The Venue Pro has been engineered to those aforementioned
hardware standards, including a 1GHz processor, meaning all its various
functions-from apps to camera-snaps-performed smoothly and without the device
becoming warm after an extended period of use. Call quality is fine, and
Microsoft's virtual keyboard (for those who prefer that particular input
method) is top-quality.
The Venue Pro tested by eWEEK featured Microsoft's latest
"NoDo" software update (7.0.7390.0). In addition to some bug fixes, other
update tweaks include speedier app-loading (and it did seem slightly faster, in
testing, than the original build) and copy-and-paste. In theory, copy-and-paste
is easy to use: tap on the text you want to copy and tap the little icon that
appears beneath, which preserves that text as a little symbol on your virtual
keyboard; tap that icon to paste the selection anywhere. In practice, it proved
a little frustrating to get text to highlight appropriately, although all
subsequent operations were smooth and simple.

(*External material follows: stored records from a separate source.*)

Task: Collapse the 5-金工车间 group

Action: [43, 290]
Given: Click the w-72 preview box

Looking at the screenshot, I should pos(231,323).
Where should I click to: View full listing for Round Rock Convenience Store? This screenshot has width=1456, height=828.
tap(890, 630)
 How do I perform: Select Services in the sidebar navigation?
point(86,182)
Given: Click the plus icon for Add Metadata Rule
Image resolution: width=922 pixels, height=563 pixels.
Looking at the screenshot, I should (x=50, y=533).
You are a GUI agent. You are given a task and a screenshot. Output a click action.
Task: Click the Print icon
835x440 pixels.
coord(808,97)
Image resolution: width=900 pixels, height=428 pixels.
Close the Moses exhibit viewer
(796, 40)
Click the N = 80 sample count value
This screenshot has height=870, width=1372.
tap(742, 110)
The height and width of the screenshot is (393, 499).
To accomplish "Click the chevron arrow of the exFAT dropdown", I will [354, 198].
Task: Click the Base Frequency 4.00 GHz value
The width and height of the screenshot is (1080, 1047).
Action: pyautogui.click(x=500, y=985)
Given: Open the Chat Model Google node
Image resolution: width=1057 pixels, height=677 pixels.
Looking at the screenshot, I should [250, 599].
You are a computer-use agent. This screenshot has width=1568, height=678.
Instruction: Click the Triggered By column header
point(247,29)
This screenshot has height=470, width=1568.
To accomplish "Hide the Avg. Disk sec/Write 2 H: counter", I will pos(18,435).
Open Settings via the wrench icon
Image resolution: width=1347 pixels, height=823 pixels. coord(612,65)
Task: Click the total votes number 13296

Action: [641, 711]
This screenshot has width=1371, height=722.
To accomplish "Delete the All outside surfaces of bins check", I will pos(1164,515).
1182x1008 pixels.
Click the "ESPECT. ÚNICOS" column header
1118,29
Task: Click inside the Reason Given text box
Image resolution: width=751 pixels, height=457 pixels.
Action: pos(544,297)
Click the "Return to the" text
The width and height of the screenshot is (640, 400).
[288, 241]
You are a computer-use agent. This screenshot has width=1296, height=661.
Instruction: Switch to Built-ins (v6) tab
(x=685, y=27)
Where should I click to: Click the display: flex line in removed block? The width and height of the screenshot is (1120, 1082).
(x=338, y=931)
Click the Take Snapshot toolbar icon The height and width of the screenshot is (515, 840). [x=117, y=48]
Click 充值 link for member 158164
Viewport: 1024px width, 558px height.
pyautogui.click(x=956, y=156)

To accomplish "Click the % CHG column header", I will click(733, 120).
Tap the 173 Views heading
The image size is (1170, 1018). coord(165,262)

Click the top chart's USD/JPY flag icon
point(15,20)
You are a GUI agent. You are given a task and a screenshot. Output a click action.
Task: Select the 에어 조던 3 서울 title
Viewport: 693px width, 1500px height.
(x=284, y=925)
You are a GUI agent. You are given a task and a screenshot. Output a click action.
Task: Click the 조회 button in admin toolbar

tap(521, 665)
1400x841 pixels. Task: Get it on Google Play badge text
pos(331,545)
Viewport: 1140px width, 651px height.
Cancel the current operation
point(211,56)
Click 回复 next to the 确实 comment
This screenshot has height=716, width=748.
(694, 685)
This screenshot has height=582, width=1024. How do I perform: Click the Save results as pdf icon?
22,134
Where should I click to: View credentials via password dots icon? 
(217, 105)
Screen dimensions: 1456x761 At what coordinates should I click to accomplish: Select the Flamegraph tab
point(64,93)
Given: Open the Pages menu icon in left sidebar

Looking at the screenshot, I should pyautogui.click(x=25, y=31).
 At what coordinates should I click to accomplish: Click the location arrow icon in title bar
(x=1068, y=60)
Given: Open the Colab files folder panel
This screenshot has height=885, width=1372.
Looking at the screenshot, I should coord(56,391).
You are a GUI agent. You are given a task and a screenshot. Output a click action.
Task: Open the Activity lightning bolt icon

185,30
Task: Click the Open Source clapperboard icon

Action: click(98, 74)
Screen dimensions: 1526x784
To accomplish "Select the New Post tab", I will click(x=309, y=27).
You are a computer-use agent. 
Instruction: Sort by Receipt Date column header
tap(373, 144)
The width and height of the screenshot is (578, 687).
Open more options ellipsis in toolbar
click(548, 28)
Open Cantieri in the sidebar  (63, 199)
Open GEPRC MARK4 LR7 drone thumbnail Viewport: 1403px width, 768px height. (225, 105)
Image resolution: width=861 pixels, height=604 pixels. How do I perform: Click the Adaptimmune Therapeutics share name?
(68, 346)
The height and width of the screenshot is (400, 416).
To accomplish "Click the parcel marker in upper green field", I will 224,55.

Battery life for the Venue Pro seemed roughly in line with
that of other smartphones-hours' worth of moderate, on-and-off use translated
into roughly a day's worth of power without needing to recharge. Your own
mileage may vary, particularly if you're a heavy apps user or game player.
Like the Torch 9800, though, the Venue Pro feels sizable and
heavy-perhaps too much so, for those users who prefer a slim and sleek device.
It's a smartphone that makes its presence known in your pocket. The Venue Pro's
screen resolution and brightness surpass that of its BlackBerry opponent,
however, and Windows Phone 7's interface may appeal to some users more than
RIM's BlackBerry 6 operating system.
Microsoft's recent issues with smartphone software updates
aside, Windows Phone 7 users can expect a wide variety of applications,
including Angry Birds and Internet Explorer 9, to arrive on their devices
within the next few months. The software's next update, code-named "Mango," is
also scheduled to introduce multitasking and augmented reality features that
leverage the smartphones' cameras.
As part of its efforts to convince developers and users that
the Windows Phone 7 platform is viable in the face of substantial competition
from the likes of Apple and Google, Microsoft has taken to touting the
healthiness of its app ecosystem, which reportedly includes 11,500 apps.
What all that means, for business users considering the Dell
Venue Pro, is that Microsoft remains committed to improving the platform
through the next several quarters. That could make the smartphone a better
value proposition as time passes-although those wanting a slimmer phone, and
don't mind using a virtual keyboard-might find themselves gravitating toward
other Windows Phone 7 devices in the stable.